On Jerusalem Day the homemade Western Wall was filled with notes begging G-d to stop the Kassam rockets.
During the math matriculation exam a ‘red alert’ sent students rushing to a shelter. Fear replaced concentration.”
Store after store had closed. A once vibrant town is shutting down. Fear keeps people from wandering outside.
I saw glass-fronted shops that had been renovated after a rocket attack had devastated an entire shopping center.
“Why glass?” I asked a shop-owner.
“This glass is shatterproof” she replied.
“Do you believe it?”
“Do you have any customers?”
“I haven’t had a customer in three weeks. People don’t buy clothing. Just food. I’m going to have to close down soon.”

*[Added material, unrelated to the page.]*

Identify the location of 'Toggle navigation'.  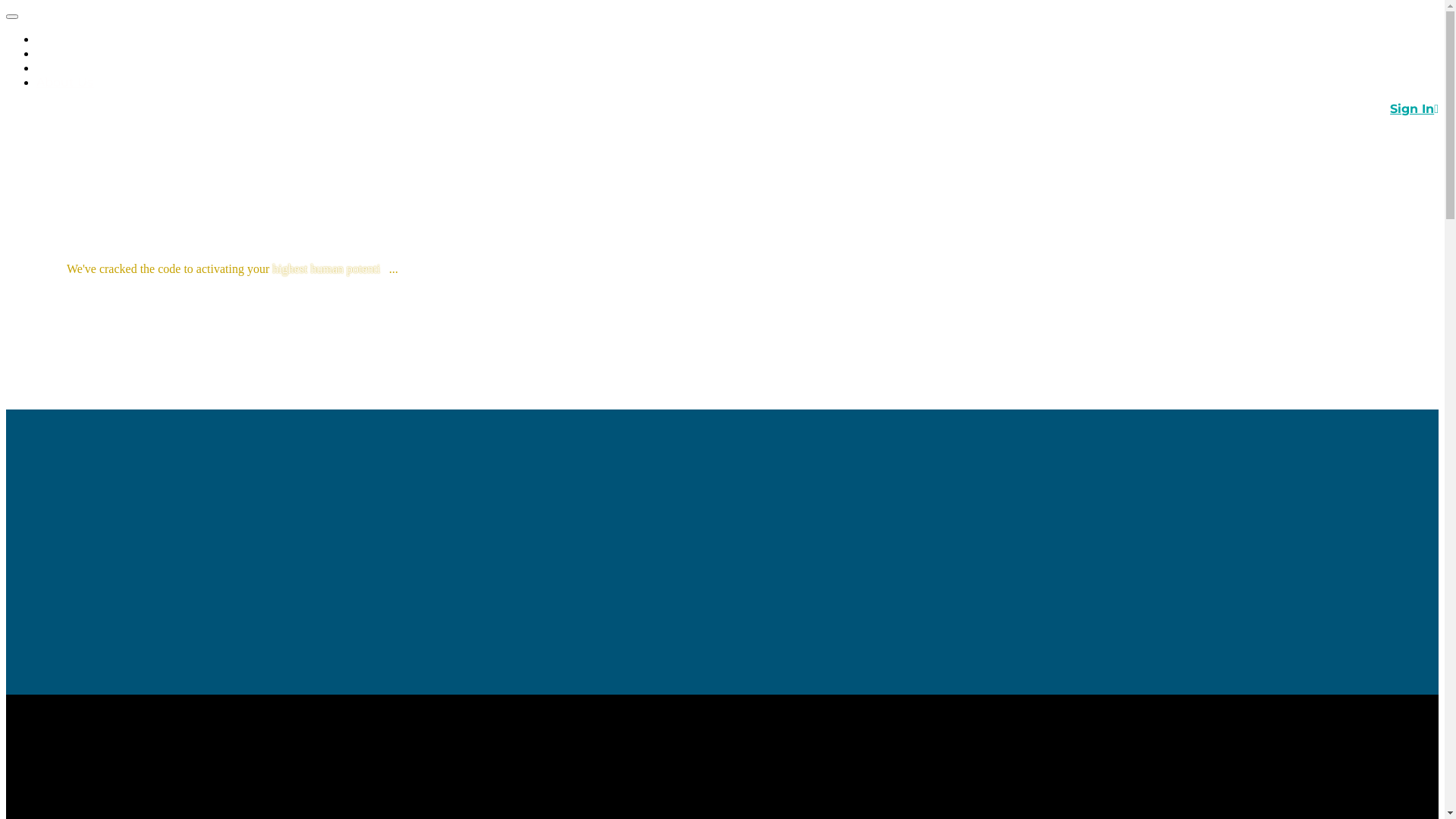
(11, 17).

The community center has closed down. It has no protective roof. The mental health center is unprotected, making trauma victims even more fearful.
“Hi, Noam!” a young man called out. “Did you see the damage caused by the rocket that fell a half hour ago?”
We made our way to a dilapidated housing project. On the top floor of a four-storey building two elderly ladies, immigrants from the former Soviet Union, sat in shock, crutches and a walker propped against a nearby wall. Shards of glass, smashed crockery, splinters of wooden cabinets lay in a pool of water in their devastated kitchen, where the Kassam had exploded.
Walking up the narrow stairs in the crowded housing block gave me an opportunity to meet the residents. Each floor, each open doorway, each shattered apartment told a story of stoic people nearing the end of their patience.
Glass and debris-filled floors surrounded two infants in car seats perched on a shredded couch. One couple had put their cat, a beautiful red-furred animal, into a carryall to send to safety.
“How were two invalids supposed to run to safety?” cried one woman.
“Where is the government? Where is the army? Why are we abandoned?” shrieked a woman clutching a toddler to her breast.
Israel radio and television reported the attack, stating there were no injuries or damage. The damage was all too visible. The injuries no less so.
I had lived through rocket attacks for five years in Gush Katif. All I could do was hug the people of Sderot and promise to tell their story. Perhaps people living in their safe neighborhoods will come out and demonstrate and cry “No more!”
Please pray for the people of Sderot. They are your family.